THE INPUT below:
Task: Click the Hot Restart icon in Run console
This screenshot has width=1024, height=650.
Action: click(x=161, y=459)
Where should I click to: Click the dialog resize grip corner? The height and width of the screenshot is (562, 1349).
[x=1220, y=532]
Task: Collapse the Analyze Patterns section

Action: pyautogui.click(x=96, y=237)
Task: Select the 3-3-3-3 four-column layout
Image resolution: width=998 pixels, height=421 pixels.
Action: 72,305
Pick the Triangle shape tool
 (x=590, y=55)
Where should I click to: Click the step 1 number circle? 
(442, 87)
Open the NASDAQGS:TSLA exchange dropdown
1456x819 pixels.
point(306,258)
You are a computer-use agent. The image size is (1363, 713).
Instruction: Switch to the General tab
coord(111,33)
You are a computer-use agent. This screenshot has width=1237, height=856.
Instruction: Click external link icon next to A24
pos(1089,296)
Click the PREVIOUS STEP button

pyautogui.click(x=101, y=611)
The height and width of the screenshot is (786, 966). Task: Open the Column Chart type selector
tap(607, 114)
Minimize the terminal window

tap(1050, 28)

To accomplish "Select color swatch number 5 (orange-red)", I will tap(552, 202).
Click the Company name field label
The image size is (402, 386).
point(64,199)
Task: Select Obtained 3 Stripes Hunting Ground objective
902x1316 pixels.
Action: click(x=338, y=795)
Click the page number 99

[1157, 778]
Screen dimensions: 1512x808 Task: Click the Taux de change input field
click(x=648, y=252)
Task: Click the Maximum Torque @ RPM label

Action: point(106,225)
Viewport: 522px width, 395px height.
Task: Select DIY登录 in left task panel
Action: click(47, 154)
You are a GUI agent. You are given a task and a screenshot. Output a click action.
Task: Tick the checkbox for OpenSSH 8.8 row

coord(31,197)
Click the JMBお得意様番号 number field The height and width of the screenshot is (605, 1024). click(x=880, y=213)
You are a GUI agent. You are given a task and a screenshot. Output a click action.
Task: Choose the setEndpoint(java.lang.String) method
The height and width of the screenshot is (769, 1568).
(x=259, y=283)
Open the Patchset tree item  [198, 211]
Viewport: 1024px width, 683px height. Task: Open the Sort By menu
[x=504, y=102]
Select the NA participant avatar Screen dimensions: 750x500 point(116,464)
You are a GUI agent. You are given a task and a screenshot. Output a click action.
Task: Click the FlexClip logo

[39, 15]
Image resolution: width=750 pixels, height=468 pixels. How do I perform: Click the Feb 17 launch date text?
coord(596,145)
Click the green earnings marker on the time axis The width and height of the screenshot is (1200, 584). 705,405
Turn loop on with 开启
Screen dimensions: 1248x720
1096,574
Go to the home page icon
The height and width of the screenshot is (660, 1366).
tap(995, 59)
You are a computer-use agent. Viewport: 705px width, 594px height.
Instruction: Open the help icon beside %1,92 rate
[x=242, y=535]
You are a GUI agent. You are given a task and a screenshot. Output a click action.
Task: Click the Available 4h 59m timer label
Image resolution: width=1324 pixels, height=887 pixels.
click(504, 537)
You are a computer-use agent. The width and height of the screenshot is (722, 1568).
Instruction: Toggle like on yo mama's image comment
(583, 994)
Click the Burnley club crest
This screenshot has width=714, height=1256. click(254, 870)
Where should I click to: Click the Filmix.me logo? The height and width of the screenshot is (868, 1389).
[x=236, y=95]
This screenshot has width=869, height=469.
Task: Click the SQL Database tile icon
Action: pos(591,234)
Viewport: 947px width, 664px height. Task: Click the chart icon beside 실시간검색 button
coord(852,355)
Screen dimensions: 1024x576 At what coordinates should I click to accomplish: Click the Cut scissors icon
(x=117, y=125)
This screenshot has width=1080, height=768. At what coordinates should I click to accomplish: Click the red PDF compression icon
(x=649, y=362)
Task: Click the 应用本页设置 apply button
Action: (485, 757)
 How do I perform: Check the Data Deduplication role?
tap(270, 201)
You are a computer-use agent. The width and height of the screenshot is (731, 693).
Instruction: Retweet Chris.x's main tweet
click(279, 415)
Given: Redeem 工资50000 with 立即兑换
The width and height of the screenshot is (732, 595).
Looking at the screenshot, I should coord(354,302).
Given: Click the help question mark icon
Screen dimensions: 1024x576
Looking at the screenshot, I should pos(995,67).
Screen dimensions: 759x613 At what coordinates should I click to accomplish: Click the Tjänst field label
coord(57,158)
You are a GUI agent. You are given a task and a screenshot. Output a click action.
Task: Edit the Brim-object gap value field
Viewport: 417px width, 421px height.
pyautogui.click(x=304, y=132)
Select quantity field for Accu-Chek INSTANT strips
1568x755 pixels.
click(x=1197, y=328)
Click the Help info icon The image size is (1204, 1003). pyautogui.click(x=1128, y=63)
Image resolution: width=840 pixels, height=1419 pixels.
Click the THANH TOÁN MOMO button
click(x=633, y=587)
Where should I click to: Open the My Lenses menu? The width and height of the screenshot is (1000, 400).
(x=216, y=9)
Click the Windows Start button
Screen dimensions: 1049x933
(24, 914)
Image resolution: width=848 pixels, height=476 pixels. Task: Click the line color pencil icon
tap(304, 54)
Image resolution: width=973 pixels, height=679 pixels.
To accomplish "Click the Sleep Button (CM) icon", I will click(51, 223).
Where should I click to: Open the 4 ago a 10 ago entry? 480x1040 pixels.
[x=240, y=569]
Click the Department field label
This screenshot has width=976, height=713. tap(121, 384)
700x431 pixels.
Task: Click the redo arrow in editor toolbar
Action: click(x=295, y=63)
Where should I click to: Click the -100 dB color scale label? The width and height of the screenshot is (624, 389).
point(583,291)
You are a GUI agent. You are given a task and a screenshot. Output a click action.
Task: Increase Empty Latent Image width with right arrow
End of THE INPUT.
From the entries above, copy every line that holds the word "computer".

You are a computer-use agent. The image size is (1363, 713).
You are a computer-use agent. This screenshot has width=1237, height=856.
You are a computer-use agent. Viewport: 705px width, 594px height.
You are a computer-use agent. The width and height of the screenshot is (722, 1568).
You are a computer-use agent. The width and height of the screenshot is (731, 693).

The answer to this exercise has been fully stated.